Other parameters should be set in a similar way they are set for gradient boosting. For
instance, ``objective`` will typically be ``reg:squarederror`` for regression and
``binary:logistic`` for classification, ``lambda`` should be set according to a desired
regularization weight, etc.

If both ``num_parallel_tree`` and ``num_boost_round`` are greater than 1, training will
use a combination of random forest and gradient boosting strategy. It will perform
``num_boost_round`` rounds, boosting a random forest of ``num_parallel_tree`` trees at
each round. If early stopping is not enabled, the final model will consist of
``num_parallel_tree`` * ``num_boost_round`` trees.

Here is a sample parameter dictionary for training a random forest on a GPU using
xgboost::

  params = {
    "colsample_bynode": 0.8,
    "learning_rate": 1,
    "max_depth": 5,
    "num_parallel_tree": 100,
    "objective": "binary:logistic",
    "subsample": 0.8,
    "tree_method": "hist",
    "device": "cuda",
  }

A random forest model can then be trained as follows::

  bst = train(params, dmatrix, num_boost_round=1)

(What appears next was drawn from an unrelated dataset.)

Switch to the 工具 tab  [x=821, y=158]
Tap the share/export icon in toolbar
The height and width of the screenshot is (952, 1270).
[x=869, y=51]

***************************************************
Standalone Random Forest With Scikit-Learn-Like API
***************************************************

``XGBRFClassifier`` and ``XGBRFRegressor`` are SKL-like classes that provide random forest
functionality. They are basically versions of ``XGBClassifier`` and ``XGBRegressor`` that
train random forest instead of gradient boosting, and have default values and meaning of
some of the parameters adjusted accordingly. In particular:

* ``n_estimators`` specifies the size of the forest to be trained; it is converted to
  ``num_parallel_tree``, instead of the number of boosting rounds
* ``learning_rate`` is set to 1 by default
* ``colsample_bynode`` and ``subsample`` are set to 0.8 by default
* ``booster`` is always ``gbtree``

For a simple example, you can train a random forest regressor with::

    from sklearn.model_selection import KFold

    # Your code ...

    kf = KFold(n_splits=2)
    for train_index, test_index in kf.split(X, y):
        xgb_model = xgb.XGBRFRegressor(random_state=42).fit(
	X[train_index], y[train_index])

Note that these classes have a smaller selection of parameters compared to using
``train()``. In particular, it is impossible to combine random forests with gradient
boosting using this API.


*******
Caveats
*******

* XGBoost uses 2nd order approximation to the objective function. This can lead to results
  that differ from a random forest implementation that uses the exact value of the
  objective function.
* XGBoost does not perform replacement when subsampling training cases. Each training case
  can occur in a subsampled set either 0 or 1 time.